Knowmarks is a local-first application. All data stays on your machine in a SQLite database. External services (LLM APIs, embedding APIs) are optional and configurable.

Component Diagram

                   ┌─────────────┐
                   │   Browser   │
                   │  Extension  │
                   └──────┬──────┘
                          │ REST API
┌──────────┐    ┌─────────┴─────────┐    ┌──────────┐
│   CLI    │    │   Web Dashboard   │    │   MCP    │
│  (Click) │    │    (FastAPI)      │    │  Server  │
└────┬─────┘    └─────────┬─────────┘    └────┬─────┘
     │                    │                    │
     └────────────────────┼────────────────────┘
                          │
              ┌───────────┴───────────┐
              │       Core Layer      │
              │                       │
              │  ingest   search      │
              │  embed    cluster     │
              │  freshness projects   │
              │  curated  classify    │
              │  llm      connectors  │
              └───────────┬───────────┘
                          │
              ┌───────────┴───────────┐
              │    SQLite Database    │
              │   WAL mode + FTS5    │
              └───────────────────────┘

Key Modules

Core Layer (src/knowmarks/core/)

Module Responsibility
db.py SQLite schema, CRUD operations, FTS5 virtual tables, vector storage as BLOBs
embed.py Pluggable embedding providers (fastembed, Ollama, OpenAI API)
extract.py Content extraction from HTML, PDF, YouTube, GitHub, local files
ingest.py Full pipeline: fetch, extract, embed, classify, connect
search.py Hybrid search with Reciprocal Rank Fusion (vector + FTS5)
cluster.py Semantic clustering with post-merge consolidation
freshness.py Vitality scoring and cluster-relative decay
classify.py Content type classification
projects.py Project association with score-gap detection
curated.py Curated collections (keyword-seeded topic lenses)
llm.py LLM client (OpenAI-compatible API)
probes.py Source-aware staleness probes (GitHub, npm, HTTP)
connectors/ Import connectors (browser, GitHub, Karakeep, Readwise, file)

Web Layer (src/knowmarks/web/)

  • app.py — FastAPI routes and dashboard serving
  • api_v1.py — REST API v1 (27 routes, Bearer auth, full MCP parity)
  • static/ — Dashboard HTML, CSS, JS (no build step)

MCP Layer (src/knowmarks/mcp/)

  • server.py — 27 tools via FastMCP with stdio transport

Data Flow

Save

  1. URL received via CLI, dashboard, MCP, or REST API
  2. ingest.py orchestrates: validate URL, fetch content, extract text
  3. extract.py handles format-specific extraction (HTML via trafilatura, PDF via pdfplumber, etc.)
  4. embed.py generates a 384-dimension vector
  5. classify.py determines content type
  6. db.py stores everything in SQLite (content, embedding as BLOB, metadata)
  7. Project auto-association and near-duplicate detection run post-save
  1. Query received
  2. embed.py generates a query vector
  3. search.py runs both:
  4. Vector search: cosine similarity against all embeddings (loaded from SQLite BLOBs)
  5. FTS5 search: full-text keyword matching
  6. Reciprocal Rank Fusion (k=60) merges both ranked lists
  7. Results returned with relevance explanations

Bulk Import

Imports of 10+ items use a phased pipeline:

  1. Metadata phase: Insert URL + title + domain with fetch_status='pending'. Items are keyword-searchable immediately via FTS5.
  2. Enrichment phase: ThreadPoolExecutor (8 workers) runs fetch, extract, embed, classify for each item.
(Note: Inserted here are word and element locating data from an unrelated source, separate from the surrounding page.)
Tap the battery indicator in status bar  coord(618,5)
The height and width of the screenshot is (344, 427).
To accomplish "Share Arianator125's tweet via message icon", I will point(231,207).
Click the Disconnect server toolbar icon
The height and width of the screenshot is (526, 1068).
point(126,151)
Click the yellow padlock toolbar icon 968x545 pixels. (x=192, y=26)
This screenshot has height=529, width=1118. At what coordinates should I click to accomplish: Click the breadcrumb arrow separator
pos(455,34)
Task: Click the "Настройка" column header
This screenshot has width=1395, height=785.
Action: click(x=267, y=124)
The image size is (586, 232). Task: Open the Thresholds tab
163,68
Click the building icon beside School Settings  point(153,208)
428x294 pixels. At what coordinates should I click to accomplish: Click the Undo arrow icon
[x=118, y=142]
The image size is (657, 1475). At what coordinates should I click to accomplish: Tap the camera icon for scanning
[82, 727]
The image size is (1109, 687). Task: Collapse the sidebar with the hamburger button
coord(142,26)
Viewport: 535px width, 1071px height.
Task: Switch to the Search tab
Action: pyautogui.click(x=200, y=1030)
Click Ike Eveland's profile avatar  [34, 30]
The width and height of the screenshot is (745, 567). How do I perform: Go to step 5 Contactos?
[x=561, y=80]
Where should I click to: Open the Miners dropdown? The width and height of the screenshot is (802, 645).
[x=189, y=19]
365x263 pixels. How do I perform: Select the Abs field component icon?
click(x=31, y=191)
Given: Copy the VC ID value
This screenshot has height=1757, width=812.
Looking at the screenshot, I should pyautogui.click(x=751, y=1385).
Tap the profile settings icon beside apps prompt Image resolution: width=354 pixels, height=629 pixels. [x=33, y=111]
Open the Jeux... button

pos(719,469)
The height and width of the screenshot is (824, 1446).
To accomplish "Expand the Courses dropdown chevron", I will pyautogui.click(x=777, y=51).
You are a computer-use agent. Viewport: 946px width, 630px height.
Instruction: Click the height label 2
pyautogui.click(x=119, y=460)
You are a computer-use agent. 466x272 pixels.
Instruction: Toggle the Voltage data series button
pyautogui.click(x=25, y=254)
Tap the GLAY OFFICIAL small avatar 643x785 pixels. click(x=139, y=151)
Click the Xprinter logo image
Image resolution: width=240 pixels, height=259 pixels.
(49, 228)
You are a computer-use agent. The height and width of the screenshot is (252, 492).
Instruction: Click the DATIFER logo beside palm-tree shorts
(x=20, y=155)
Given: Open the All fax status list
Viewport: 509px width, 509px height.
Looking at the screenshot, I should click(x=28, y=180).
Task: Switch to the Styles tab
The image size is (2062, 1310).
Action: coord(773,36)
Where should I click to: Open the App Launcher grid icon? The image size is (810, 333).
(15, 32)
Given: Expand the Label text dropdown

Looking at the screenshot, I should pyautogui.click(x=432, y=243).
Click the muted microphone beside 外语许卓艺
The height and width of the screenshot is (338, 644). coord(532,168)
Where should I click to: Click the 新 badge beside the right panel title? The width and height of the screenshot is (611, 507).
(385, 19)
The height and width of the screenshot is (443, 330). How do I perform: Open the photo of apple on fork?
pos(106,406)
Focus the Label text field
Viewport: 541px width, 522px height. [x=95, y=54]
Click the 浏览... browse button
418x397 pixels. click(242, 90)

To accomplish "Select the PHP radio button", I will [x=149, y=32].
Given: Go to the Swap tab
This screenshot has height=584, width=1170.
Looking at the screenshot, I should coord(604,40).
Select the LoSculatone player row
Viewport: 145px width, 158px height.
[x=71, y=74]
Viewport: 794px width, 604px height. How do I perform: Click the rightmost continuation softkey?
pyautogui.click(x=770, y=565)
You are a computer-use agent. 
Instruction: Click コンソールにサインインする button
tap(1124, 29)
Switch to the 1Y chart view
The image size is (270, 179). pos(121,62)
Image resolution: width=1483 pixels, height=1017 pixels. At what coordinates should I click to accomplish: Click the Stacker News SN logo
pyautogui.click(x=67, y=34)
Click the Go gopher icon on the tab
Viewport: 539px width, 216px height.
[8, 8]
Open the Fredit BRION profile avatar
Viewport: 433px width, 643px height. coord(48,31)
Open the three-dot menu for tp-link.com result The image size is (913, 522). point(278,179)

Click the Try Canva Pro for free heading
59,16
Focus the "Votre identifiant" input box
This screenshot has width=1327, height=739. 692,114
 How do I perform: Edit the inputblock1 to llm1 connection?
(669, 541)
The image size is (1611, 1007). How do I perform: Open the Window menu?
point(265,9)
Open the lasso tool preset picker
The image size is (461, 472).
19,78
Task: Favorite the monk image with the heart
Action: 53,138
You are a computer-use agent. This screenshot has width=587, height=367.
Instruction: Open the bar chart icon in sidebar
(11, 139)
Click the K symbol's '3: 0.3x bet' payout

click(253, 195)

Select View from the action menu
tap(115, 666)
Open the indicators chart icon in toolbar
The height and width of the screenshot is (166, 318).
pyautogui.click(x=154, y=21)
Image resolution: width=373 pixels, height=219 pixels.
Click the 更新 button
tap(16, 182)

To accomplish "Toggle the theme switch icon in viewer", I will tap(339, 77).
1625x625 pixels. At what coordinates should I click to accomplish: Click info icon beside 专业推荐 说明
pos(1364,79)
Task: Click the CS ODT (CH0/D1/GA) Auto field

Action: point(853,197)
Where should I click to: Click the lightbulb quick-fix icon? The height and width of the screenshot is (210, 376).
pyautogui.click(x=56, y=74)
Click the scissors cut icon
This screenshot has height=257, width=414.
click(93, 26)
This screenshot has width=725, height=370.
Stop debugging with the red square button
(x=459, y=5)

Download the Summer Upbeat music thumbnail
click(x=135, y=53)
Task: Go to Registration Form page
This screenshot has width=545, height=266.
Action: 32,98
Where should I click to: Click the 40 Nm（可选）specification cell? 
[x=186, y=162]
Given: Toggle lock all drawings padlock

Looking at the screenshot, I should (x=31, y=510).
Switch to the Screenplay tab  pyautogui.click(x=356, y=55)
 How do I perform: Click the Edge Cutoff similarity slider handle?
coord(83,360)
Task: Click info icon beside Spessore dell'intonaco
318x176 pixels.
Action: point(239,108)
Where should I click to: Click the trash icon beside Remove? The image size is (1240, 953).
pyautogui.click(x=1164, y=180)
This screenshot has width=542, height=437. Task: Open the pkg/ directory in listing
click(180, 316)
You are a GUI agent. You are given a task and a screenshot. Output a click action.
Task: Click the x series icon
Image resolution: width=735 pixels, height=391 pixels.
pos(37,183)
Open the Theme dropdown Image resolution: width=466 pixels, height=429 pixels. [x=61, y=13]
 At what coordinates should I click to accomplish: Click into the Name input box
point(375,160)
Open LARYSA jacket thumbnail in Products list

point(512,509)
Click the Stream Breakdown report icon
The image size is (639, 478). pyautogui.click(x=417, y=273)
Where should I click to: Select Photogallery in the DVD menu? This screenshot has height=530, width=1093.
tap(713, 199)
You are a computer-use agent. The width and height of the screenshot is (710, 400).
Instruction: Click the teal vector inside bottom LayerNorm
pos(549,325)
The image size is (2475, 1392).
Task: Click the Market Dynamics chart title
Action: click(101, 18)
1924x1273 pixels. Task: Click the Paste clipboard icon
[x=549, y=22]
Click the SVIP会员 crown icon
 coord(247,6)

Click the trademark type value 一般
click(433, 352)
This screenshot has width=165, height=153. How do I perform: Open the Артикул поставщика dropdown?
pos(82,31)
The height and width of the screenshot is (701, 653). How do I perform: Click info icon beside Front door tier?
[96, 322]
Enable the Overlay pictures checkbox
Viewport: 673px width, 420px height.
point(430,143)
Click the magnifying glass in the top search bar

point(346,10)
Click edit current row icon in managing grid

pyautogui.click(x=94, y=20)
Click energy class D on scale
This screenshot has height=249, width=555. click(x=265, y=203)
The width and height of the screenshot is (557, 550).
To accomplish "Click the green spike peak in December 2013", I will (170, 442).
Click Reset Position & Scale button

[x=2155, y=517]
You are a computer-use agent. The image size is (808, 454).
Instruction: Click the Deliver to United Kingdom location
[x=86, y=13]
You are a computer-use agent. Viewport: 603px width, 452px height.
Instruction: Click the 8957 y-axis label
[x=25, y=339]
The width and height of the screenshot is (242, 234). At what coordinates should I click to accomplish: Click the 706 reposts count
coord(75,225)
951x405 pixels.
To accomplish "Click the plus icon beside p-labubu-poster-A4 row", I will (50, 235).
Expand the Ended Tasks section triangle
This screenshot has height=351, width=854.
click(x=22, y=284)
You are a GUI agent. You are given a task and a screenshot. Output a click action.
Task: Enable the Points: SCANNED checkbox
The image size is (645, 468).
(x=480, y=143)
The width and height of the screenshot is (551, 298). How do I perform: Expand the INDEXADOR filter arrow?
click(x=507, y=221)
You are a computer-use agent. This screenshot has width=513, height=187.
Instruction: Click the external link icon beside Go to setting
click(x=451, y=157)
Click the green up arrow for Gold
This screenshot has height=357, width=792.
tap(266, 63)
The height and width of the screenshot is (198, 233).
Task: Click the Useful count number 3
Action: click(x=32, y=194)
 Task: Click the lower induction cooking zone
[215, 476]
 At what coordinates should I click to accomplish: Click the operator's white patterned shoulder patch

Each worker uses its own DB connection (SQLite WAL supports concurrent reads).
  3. Post-import sweep: Near-duplicate detection compares new embeddings against the full collection.

Database

SQLite with WAL mode for concurrent read access. Key tables:

  • knowmarks — Core content (URL, title, content, metadata, embedding BLOB)
  • clusters / cluster_members — Semantic topic clusters
  • projects / project_knowmarks — Project associations
  • curated_collections / curated_members — Keyword-seeded collections
  • connectors — External source configuration and health
  • conversations / messages — Persistent chat history

FTS5 virtual tables index title, content, URL, domain, and notes for full-text search.